April is all about spring vegetables - asparagus and artichokes are at their peak. Fresh peas are beginning to make their appearance, as well as young carrots with their fern-like carrot tops, and Fava beans are thriving.
Fresh peas are a seasonal pleasure - an assurance that spring is finally here. Each pod containing a single row of imperfectly-sized, pale green peas. Though some labor is required, shelling the peas is the best way to guarantee true freshness, and the taste is worth it. Peas are good in pastas, salads and soups.
Young carrots are very sweet and tender. You can roast them, make honey glazed or buttered baby carrots. They make a perfect side dish for any dinner and a delicious addition to a holiday meal.
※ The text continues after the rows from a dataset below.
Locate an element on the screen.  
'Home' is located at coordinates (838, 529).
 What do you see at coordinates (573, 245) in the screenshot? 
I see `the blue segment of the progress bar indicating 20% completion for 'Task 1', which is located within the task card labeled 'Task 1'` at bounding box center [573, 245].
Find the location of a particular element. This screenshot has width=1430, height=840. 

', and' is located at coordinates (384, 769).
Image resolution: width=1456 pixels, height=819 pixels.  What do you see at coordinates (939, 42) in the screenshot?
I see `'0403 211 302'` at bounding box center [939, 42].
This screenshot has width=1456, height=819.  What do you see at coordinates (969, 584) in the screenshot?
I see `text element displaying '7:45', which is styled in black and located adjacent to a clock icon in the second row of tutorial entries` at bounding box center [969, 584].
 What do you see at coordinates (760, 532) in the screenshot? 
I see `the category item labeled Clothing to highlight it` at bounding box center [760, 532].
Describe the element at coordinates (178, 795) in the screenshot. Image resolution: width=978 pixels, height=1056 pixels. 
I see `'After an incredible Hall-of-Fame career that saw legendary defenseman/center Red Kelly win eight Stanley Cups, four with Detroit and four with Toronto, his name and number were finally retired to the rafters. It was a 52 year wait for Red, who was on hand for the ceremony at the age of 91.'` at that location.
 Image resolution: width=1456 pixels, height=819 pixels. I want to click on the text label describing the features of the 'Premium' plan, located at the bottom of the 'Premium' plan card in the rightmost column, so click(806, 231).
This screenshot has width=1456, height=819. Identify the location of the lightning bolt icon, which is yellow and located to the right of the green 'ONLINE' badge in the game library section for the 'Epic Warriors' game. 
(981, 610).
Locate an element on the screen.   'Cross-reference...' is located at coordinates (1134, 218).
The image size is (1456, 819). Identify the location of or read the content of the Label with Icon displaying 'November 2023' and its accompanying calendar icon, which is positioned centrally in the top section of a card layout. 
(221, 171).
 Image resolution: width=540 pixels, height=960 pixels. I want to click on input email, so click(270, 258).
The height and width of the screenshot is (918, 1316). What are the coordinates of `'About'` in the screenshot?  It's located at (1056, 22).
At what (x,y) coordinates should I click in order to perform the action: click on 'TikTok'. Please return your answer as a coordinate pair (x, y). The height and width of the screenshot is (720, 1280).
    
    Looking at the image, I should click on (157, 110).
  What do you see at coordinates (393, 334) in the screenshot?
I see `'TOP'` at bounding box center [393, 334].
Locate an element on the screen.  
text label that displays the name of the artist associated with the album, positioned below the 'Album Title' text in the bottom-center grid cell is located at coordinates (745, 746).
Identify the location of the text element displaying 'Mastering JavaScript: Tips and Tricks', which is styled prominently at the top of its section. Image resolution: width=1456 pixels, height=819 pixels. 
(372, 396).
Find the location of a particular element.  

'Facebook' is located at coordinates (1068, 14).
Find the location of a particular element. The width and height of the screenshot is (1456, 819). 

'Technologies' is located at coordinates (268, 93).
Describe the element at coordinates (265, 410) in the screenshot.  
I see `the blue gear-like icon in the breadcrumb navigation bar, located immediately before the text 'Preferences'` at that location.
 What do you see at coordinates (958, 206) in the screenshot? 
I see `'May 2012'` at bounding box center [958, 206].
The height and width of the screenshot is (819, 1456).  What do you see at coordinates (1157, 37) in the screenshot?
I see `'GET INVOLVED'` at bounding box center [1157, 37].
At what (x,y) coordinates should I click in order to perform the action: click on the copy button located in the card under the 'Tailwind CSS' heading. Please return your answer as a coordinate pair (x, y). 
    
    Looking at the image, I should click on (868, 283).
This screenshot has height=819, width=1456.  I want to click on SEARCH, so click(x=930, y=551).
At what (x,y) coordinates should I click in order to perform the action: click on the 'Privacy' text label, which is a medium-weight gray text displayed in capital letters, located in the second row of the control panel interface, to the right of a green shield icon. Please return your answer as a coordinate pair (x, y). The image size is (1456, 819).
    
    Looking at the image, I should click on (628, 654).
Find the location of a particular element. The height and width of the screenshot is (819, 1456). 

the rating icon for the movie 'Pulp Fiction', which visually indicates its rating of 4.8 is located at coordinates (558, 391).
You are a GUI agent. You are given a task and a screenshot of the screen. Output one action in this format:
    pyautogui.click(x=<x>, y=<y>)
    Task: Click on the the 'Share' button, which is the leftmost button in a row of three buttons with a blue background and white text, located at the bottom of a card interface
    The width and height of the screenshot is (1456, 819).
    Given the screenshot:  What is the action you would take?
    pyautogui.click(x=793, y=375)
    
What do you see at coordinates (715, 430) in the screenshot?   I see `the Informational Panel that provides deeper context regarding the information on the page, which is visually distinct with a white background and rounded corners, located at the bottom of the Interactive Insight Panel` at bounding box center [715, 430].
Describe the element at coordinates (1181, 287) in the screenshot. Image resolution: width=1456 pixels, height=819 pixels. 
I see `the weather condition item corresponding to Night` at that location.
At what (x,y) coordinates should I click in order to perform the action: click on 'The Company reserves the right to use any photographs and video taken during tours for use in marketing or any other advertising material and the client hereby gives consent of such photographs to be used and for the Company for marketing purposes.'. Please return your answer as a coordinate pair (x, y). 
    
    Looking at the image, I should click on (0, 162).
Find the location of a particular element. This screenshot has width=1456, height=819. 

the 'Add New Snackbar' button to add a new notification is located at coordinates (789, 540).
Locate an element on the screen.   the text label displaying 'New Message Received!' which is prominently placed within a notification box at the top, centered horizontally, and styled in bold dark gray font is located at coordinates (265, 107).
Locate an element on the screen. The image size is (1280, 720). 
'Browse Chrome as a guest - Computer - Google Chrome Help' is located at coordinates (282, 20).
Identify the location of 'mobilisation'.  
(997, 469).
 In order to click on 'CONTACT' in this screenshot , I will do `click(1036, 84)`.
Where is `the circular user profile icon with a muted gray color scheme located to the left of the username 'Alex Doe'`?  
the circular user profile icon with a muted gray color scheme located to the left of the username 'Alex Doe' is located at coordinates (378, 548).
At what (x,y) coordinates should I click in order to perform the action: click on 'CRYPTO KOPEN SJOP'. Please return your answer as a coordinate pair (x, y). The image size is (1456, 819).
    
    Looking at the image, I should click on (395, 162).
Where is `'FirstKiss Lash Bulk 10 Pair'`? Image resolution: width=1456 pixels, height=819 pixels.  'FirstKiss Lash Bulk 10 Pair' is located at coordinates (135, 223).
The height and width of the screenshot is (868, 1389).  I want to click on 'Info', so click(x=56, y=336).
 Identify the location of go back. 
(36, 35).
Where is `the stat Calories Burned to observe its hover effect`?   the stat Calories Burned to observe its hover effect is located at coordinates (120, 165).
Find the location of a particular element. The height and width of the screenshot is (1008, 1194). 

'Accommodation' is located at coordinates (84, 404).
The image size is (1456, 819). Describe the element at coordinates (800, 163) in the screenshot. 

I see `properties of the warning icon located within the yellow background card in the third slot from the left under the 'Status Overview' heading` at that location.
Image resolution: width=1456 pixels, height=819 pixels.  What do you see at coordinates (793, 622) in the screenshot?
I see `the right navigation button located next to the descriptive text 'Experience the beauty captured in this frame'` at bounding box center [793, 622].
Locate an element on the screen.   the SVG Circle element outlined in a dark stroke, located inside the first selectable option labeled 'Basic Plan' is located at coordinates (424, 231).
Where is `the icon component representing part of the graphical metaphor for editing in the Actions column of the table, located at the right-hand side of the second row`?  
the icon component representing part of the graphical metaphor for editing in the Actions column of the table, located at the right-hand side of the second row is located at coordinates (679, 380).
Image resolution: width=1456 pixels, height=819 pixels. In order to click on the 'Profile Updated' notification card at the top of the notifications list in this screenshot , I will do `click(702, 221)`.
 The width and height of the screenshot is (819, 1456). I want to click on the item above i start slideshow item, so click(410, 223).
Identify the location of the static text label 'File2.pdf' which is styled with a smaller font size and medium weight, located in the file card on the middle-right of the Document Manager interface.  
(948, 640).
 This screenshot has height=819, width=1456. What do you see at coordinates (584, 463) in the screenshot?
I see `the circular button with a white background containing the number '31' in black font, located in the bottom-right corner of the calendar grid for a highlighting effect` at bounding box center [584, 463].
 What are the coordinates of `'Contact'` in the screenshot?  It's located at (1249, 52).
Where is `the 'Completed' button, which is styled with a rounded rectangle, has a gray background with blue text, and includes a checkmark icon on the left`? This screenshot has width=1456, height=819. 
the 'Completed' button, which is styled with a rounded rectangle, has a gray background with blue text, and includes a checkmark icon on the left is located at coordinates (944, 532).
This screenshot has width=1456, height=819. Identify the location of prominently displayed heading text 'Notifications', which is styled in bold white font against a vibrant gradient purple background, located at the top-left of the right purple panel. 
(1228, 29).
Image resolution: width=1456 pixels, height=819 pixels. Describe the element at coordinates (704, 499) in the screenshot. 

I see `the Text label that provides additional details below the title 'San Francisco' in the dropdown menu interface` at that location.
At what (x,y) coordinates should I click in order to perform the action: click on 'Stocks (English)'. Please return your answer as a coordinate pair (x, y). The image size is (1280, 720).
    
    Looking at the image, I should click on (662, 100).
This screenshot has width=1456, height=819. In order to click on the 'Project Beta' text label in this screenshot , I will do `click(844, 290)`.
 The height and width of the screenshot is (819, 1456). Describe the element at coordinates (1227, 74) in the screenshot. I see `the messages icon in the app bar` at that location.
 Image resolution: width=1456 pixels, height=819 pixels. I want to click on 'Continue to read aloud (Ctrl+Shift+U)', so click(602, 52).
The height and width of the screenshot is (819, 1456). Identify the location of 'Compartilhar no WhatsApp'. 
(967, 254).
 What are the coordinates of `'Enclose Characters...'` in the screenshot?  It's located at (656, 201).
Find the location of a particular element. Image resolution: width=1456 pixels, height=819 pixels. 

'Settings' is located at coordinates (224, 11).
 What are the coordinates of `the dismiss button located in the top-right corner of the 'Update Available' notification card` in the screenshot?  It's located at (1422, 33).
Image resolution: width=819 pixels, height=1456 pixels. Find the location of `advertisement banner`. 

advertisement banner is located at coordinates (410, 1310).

Fava beans look like Lima beans, but are less starchy and have a milder taste. Fava beans are creamy, earthy, nutty, slightly sweet, and slightly bitter. They grow in green pods and can be eaten raw or cooked. They do well in soups, stews, salads, and more. They are rich in protein and fiber, and a good source of iron and manganese.
Rhubarb is a spring vegetable, one of the few that is still truly seasonal. They come into season in late March to early April and stick around until the beginning of June. Raw rhubarb is quite sour, just as mouth-puckering as lemon. Many people associate the flavor of rhubarb with strawberries because the two are often paired together. A wildly recognized way to serve rhubarb is in strawberry-rhubarb pie, because the two types of produce come into their peak seasons at the same time. The sweet berries balance rhubarb’s sourness and rhubarb-when cooks with sugar-helps gel strawberries so they don’t turn into a saucy mess when you slice the pie. Beyond dessert, there are many savory uses of rhubarb as an ingredient in chutney or used in braises like short ribs. When rhubarb is in season, chefs have a heyday turning it into all sorts of creative dishes.